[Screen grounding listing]
---+---

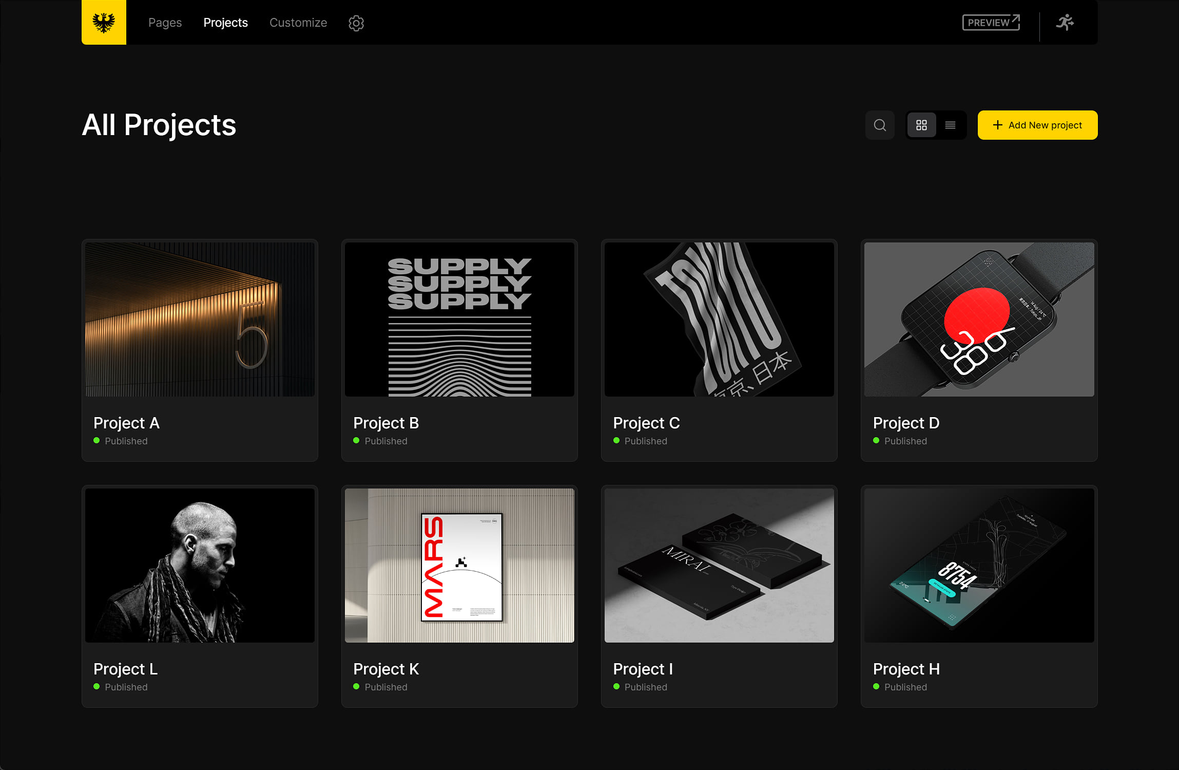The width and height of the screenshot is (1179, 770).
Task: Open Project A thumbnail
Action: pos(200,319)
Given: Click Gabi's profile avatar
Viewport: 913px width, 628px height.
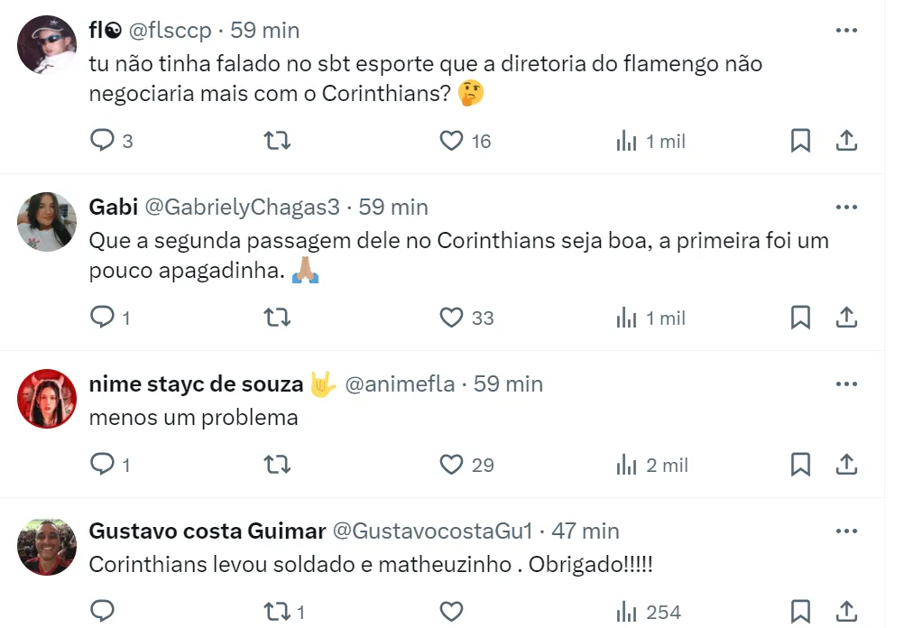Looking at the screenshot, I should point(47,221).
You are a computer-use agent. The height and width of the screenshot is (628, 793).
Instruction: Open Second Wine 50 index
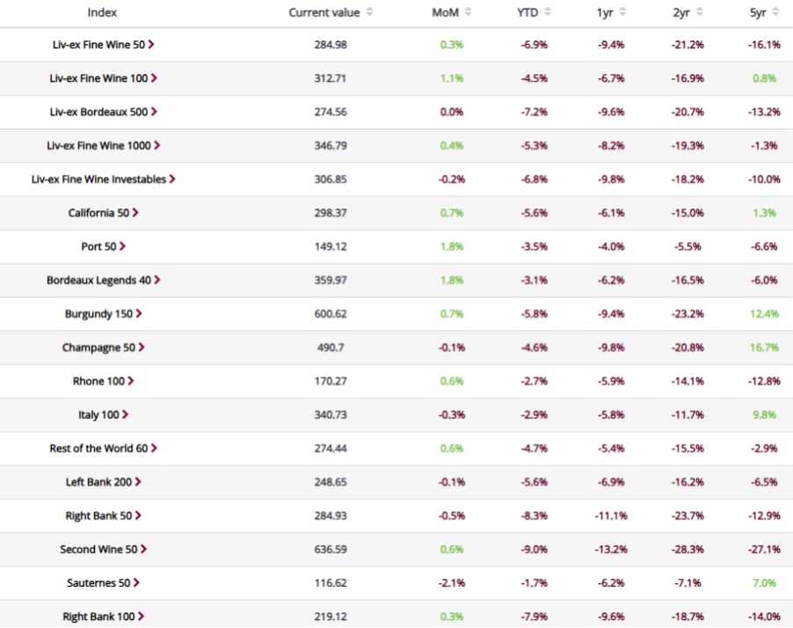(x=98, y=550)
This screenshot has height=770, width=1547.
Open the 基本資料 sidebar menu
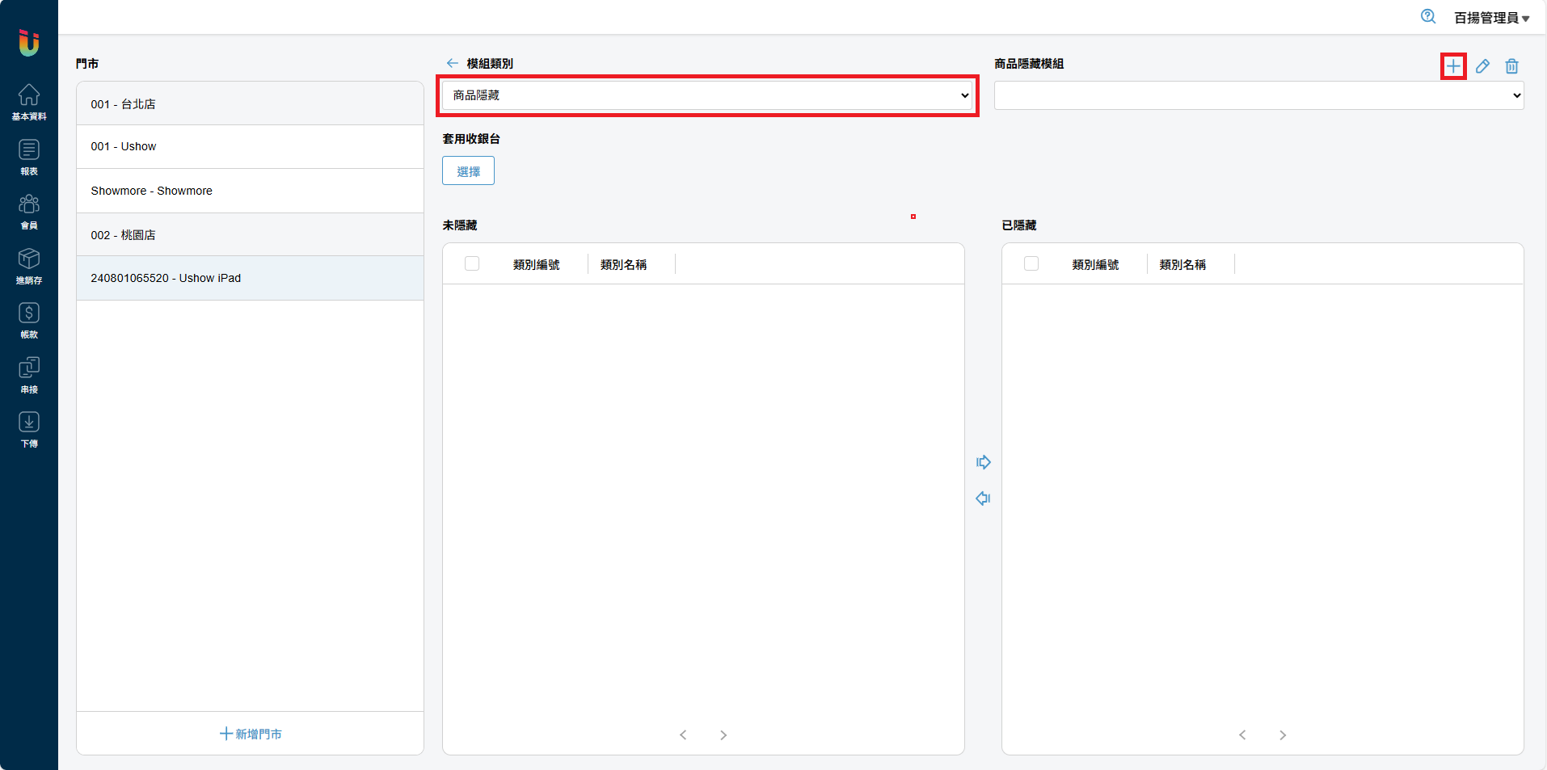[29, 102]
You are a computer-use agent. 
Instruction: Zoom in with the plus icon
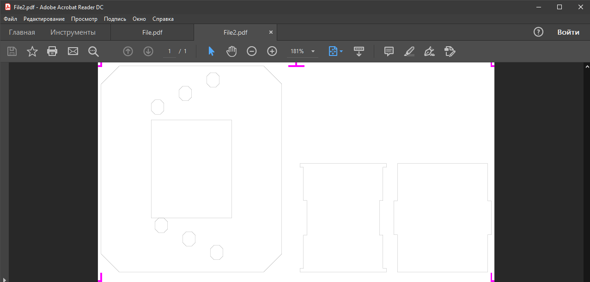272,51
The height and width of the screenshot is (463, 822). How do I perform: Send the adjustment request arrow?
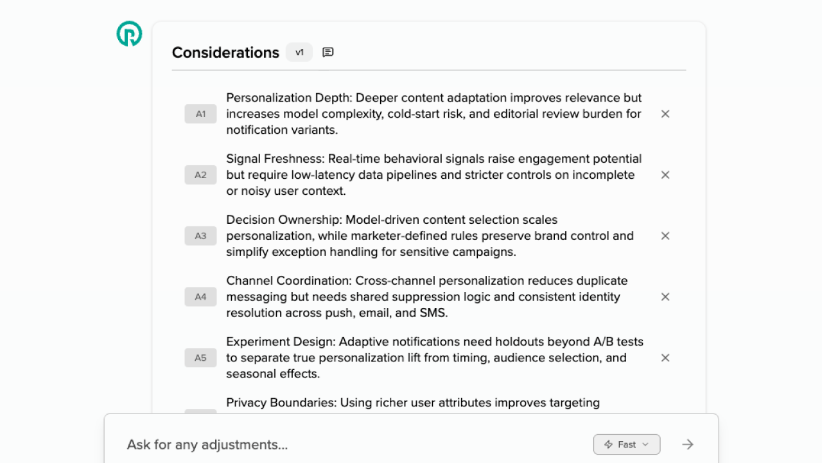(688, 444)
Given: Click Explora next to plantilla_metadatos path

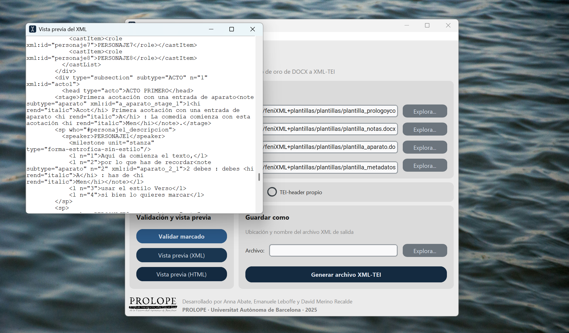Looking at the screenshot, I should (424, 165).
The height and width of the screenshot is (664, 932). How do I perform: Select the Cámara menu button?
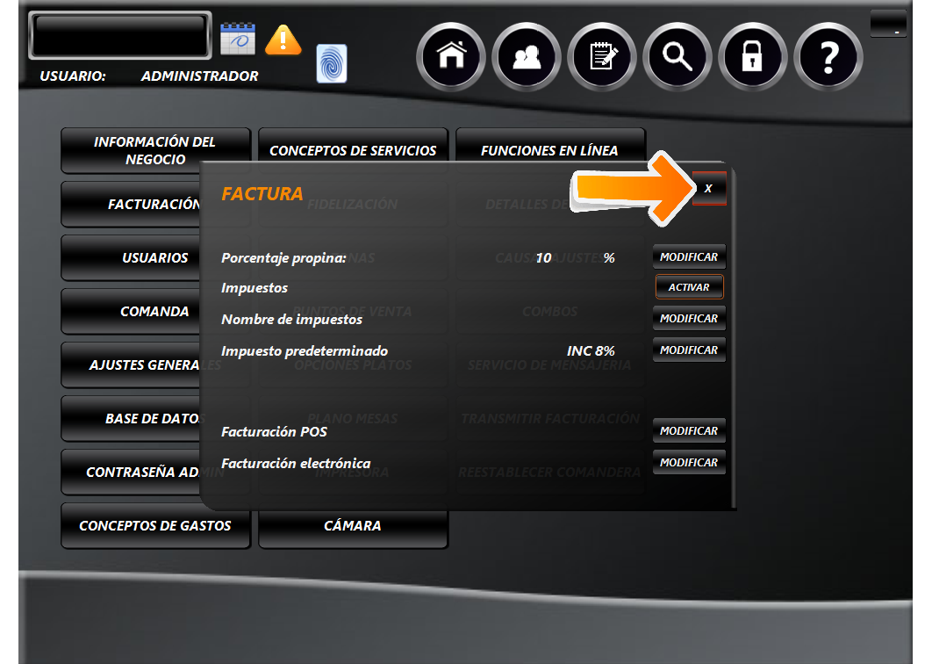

---+---

Arrange the lines of the listing as a Markdown table with the columns "Row" and "Line," starting at the line that contains "Given: Click Gabi's profile avatar" and ending at the line that contains "(x=98, y=550)". Skip blank lines and leave the pictures out.

WRITTEN SOLUTION -
| Row | Line |
|---|---|
| 1 | Given: Click Gabi's profile avatar |
| 2 | Viewport: 913px width, 628px height. |
| 3 | Looking at the screenshot, I should point(47,221). |
| 4 | You are a computer-use agent. The height and width of the screenshot is (628, 793). |
| 5 | Instruction: Open Second Wine 50 index |
| 6 | (x=98, y=550) |